DATA TO USE |
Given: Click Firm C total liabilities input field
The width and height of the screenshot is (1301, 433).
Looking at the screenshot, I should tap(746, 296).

* * *

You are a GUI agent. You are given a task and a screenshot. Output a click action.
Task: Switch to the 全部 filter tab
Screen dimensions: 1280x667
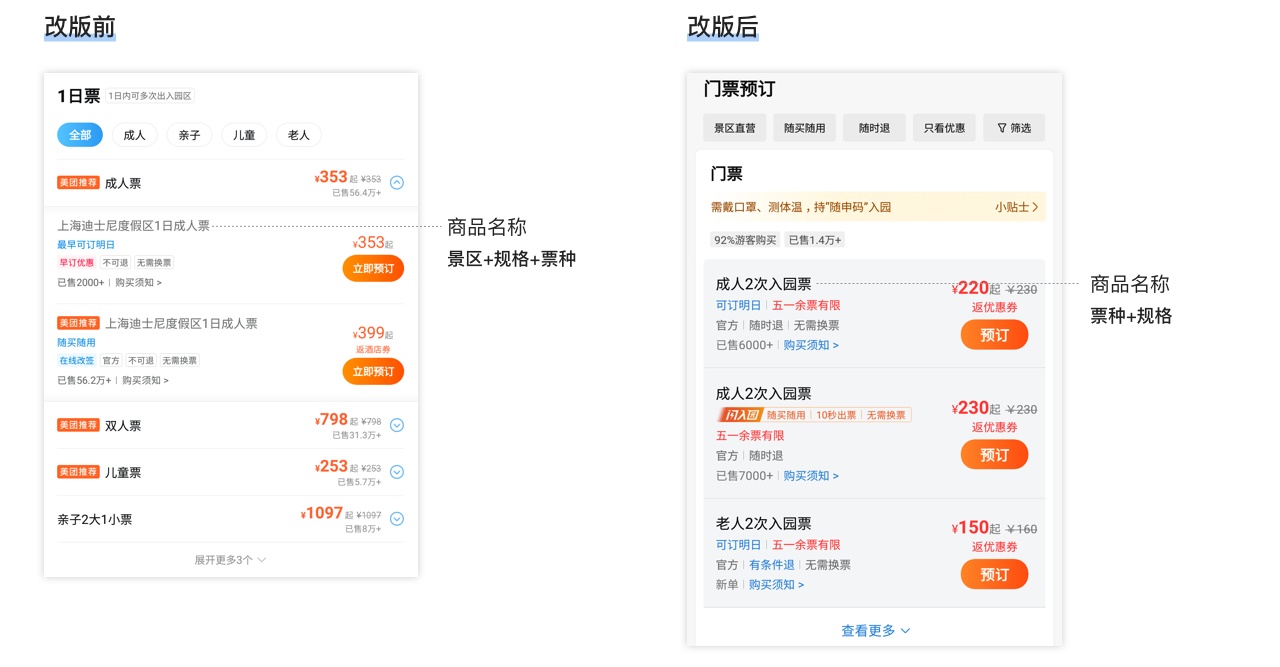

* * *

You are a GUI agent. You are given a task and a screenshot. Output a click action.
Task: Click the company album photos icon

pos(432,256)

TASK ITEM | Repeat, exactly as they stand above, the lines from the line with "Task: Switch to the 全部 filter tab" to the line with "Screen dimensions: 1280x667", both lines included.

OUTPUT |
Task: Switch to the 全部 filter tab
Screen dimensions: 1280x667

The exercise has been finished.